Even if it doesn’t “take off” you have invested not much, (unless you got spielberg to direct). So you try it again.
in the meantime you develop the skill of clearly showing/illustrating the benefits of phonegnome so you can make very short videos, (not one long video) that goes on the website to directly educate about each feature.
After reading this article, I realize the strategy would be more complex:
http://www.techcrunch.com/2007/11/22/the-secret-strategies-behind-many-viral-videos/
Maybe your initial videos don’t directly link to PhoneGnome. But associated links do, or other ways to direct interest and ultimately visits to http://www.PhoneGnome.com.

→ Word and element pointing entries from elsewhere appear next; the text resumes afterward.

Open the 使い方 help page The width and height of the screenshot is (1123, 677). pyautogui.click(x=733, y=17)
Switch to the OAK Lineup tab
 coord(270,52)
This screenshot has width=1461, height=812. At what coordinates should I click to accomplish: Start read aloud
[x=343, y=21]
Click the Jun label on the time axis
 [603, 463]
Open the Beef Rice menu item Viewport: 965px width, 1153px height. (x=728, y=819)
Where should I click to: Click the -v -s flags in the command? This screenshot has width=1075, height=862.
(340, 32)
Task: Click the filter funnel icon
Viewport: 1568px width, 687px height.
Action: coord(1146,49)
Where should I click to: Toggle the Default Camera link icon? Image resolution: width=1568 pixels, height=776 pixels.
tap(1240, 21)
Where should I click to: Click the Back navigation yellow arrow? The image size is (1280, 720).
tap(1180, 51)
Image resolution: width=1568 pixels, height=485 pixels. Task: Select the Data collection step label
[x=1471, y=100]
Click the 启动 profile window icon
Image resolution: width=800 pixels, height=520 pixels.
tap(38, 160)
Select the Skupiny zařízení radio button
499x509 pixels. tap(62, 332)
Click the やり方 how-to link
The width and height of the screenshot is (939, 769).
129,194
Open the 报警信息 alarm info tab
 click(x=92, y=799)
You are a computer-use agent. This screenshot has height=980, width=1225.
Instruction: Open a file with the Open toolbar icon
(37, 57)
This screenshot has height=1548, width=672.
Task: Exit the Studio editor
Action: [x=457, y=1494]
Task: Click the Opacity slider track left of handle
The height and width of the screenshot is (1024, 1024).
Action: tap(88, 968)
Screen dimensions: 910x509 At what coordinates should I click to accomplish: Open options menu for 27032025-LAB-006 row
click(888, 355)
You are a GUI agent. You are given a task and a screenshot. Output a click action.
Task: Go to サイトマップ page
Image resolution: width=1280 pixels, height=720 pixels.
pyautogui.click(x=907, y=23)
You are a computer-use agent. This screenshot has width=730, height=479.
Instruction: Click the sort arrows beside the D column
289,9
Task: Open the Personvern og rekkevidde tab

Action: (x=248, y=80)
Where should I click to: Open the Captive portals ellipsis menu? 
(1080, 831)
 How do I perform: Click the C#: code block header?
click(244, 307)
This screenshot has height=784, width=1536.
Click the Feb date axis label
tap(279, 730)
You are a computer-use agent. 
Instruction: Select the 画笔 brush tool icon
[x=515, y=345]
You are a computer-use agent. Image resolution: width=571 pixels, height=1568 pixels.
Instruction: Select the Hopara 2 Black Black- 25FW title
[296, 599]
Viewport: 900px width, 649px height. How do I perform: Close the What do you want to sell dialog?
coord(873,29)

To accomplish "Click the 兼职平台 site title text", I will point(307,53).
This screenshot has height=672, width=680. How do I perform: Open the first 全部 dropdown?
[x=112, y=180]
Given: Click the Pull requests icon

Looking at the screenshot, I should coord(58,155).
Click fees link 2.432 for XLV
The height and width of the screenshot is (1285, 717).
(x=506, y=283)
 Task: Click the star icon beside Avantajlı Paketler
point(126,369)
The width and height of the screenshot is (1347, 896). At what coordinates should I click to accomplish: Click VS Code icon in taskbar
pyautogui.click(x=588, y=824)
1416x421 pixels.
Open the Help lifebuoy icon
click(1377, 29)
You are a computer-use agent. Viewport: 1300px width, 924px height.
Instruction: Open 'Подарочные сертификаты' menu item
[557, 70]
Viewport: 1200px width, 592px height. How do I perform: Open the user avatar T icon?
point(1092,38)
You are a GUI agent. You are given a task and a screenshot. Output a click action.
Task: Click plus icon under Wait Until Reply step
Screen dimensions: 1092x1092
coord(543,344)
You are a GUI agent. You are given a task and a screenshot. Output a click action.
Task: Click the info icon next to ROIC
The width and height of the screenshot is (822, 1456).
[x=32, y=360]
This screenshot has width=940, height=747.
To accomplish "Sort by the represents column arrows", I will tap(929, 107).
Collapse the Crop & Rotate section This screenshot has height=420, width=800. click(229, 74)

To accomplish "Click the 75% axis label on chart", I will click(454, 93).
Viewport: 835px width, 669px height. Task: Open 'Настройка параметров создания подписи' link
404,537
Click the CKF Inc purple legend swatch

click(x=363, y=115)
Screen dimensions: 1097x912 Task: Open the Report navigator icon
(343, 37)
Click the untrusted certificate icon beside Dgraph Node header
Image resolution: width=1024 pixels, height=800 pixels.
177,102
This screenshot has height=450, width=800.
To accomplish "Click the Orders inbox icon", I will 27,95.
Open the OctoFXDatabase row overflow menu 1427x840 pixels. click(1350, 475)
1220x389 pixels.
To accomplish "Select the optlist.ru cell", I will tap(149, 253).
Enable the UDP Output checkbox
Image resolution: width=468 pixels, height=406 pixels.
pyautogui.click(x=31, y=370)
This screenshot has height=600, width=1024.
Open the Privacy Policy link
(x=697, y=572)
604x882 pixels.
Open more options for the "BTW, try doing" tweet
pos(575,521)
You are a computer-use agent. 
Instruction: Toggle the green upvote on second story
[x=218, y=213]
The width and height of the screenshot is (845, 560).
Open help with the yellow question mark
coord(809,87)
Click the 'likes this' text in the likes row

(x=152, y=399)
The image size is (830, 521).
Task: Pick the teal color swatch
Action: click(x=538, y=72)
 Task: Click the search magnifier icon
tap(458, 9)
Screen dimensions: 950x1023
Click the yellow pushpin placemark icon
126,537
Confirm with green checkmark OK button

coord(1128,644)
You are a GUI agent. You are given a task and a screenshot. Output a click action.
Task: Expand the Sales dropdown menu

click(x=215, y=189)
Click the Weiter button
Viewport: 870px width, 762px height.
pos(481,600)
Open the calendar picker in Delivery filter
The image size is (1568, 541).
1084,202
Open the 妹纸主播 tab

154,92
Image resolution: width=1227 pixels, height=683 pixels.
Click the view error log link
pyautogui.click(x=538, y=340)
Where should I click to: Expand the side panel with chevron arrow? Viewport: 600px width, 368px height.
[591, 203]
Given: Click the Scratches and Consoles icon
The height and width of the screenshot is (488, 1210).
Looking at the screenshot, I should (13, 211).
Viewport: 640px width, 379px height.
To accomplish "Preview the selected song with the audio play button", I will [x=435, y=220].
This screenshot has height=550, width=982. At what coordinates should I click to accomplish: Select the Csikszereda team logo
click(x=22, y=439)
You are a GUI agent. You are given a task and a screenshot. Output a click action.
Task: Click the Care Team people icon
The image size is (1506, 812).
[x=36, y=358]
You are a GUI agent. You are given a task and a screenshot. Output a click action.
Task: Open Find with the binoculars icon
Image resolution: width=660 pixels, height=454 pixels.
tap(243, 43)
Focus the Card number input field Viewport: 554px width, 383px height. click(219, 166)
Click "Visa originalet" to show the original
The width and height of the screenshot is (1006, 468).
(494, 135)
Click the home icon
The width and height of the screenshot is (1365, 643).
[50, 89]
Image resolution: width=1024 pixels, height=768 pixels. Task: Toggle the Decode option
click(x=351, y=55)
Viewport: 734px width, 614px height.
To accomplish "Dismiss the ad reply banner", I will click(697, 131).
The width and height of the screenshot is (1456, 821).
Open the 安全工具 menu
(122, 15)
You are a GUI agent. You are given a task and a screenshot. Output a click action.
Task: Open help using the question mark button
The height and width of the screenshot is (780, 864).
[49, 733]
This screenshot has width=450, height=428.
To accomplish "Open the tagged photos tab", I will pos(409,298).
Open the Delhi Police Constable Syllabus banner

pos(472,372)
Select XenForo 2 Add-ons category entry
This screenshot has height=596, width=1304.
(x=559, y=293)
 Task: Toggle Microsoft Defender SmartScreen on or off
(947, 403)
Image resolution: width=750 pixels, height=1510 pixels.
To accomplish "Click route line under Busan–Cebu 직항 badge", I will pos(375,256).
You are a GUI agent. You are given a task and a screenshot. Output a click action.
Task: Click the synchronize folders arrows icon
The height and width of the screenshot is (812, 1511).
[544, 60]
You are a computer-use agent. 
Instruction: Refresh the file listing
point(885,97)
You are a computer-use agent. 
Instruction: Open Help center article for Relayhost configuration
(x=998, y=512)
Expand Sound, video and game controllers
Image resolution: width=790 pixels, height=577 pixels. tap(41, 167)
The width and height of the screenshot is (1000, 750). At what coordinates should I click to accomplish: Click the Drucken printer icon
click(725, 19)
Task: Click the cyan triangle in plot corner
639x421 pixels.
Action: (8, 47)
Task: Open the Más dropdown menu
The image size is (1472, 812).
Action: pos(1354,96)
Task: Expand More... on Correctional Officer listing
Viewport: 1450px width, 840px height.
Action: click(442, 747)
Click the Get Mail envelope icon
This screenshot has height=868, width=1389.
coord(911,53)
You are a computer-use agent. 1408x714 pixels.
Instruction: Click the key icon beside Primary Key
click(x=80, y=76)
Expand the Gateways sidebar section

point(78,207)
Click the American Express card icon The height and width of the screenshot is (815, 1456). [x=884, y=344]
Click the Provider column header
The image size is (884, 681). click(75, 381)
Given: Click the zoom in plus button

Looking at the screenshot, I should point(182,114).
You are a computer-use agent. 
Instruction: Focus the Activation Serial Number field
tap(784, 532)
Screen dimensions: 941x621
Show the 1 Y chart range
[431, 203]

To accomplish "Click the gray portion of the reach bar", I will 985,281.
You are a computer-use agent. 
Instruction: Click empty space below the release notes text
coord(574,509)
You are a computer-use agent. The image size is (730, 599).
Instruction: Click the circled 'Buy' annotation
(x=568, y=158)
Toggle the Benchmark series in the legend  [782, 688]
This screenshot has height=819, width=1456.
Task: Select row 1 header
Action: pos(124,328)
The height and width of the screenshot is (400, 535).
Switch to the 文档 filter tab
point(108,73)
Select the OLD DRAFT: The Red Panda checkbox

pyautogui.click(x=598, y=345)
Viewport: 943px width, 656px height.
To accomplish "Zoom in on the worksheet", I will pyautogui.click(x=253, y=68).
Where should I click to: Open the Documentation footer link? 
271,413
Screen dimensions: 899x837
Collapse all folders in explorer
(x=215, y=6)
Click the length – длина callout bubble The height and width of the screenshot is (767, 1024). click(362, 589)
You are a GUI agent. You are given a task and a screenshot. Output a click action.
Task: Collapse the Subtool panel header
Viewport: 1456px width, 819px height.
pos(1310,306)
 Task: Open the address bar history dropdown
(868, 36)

But it goes to what I’m thinking. What do you think? I saw your PhoneGnome installation video on youtube.
Michael
December 16th, 2009 at 11:06 am
Hi Michael,
Right now, the current efforts are geared toward what to say once the user is at http://www.PhoneGnome.com, what’s the message we want to give to call them to action. We’ve already got a pretty good flow of users to the site – or at least that’s not the focus of this little dilemma – right now we want to tune the message to simplify, to “convert” those coming to the site already into buyers. And specifically one current problem is that the new “broken theme” site, which has improved PhoneGnome box sales so far, now makes it really hard to re-introduce non-box accounts (use cases without the PhoneGnome device) such as for pure mobile/softphone use, without diluting the current content that only talks about the scenario and features/benefits that apply when one has the device.
December 17th, 2009 at 10:22 am
Hi David,
Sorry I didn’t get exactly what you were driving at earlier. So, I’ll be thinking about this over my vacation and let you know what I come up with. Merry Christmas.